Crohn’s Disease

Auto Text: “Insert Crohns Ileocecectomy”

These specimens can be from any part of the small or large intestine, with ileo-cecectomies being most common. Often the specimen encompasses a previous surgical anastomosis, as this is the most common site for recurrence of Crohn’s disease. The loops of bowel are commonly adherent, sometimes with communicating fistulous tracts, although these are often difficult to demonstrate. A gross description of the degree of involvement of the proximal and distal resection margins is of particular interest to the surgeon.

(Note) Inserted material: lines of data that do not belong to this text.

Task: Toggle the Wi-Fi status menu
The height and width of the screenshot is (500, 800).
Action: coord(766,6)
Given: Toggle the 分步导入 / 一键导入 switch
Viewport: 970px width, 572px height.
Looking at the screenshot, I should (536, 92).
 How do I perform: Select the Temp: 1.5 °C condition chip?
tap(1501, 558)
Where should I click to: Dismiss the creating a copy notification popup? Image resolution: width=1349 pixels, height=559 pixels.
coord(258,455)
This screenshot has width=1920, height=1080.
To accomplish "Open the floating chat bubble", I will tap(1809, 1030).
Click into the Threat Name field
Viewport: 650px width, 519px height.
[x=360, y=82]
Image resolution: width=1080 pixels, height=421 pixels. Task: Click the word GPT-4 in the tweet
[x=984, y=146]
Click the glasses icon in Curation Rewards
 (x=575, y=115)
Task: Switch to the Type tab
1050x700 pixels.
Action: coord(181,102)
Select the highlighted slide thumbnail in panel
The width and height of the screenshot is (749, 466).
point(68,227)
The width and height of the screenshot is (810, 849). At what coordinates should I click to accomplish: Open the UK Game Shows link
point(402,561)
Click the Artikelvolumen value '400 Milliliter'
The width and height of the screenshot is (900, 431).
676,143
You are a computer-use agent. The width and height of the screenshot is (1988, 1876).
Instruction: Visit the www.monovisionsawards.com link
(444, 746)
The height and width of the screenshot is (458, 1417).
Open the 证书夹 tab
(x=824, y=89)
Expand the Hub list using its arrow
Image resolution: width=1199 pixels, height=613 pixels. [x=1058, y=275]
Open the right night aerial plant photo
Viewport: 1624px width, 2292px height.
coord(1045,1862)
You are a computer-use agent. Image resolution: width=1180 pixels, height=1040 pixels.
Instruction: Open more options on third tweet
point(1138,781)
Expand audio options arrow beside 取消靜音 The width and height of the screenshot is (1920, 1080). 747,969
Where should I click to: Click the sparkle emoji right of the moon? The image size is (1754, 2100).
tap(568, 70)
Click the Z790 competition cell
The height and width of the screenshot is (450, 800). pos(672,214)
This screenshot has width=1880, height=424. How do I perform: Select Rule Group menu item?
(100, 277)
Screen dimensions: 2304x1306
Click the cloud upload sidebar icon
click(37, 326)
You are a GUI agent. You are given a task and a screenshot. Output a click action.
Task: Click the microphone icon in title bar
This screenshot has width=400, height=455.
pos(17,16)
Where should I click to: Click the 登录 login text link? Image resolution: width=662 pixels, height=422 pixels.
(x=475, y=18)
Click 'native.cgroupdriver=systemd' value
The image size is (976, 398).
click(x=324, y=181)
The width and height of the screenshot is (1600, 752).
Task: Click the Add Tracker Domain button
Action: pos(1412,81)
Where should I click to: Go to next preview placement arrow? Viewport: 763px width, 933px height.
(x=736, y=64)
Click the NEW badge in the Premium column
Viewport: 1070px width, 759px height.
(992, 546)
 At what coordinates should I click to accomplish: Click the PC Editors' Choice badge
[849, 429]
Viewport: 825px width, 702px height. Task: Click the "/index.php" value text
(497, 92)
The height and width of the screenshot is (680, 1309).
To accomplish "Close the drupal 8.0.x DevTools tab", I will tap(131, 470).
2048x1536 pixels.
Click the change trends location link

  1. Identify which portions of small intestine and/or colon have been resected, and whether a previous surgical anastomosis is present
  2. If the specimen is particularly interesting, photograph
  3. Measure length, wall thickness, and inner circumference of all potential segments as follows:
    • Terminal ileum
    • Proximal cecum/ascending colon
    • Bowel proximal and distal to anastomotic site
    • Circumference of any dilated or strictured portion of the specimen and length of the dilated or strictured portion
    • Distance from any lesion to the closest resection margin
    • Length and diameter of the appendix
  4. Wrap in gauze and fix for at least 30 minutes prior to grossing to facilitate acquisition of adequate mucosa on submitted sections.


  1. Remove the specimen from formalin and orient it correctly.
  2. Check the requisition and prior biopsy history.  If there is dysplasia or carcinoma, then treat the specimen as for neoplastic disease.
  3. Longitudinal sections of the proximal and distal margins.
  4. Appendiceal tip and cross sections from center and base.
  5. Take sections of any small bowel or colonic lesions fistula tract openings, strictures, polyps, dense adhesions, or masses.
  6. Take sequential representative sections of the bowel every 10 cm from distal to proximal, to include areas of transition between normal, quiescent, and actively inflamed areas, and especially to document “skip areas” of normal mucosa next to or between involved areas.  Inspect the colon carefully for slightly raised and/or granular/velvety lesions (possible dysplasia).  If identified, section extensively.
  7. Document serosal inflammatory masses.
  8. If cancer or dysplasia is identified, then a complete lymph node search should be conducted.  Otherwise, a cassette worth of several lymph nodes is sufficient.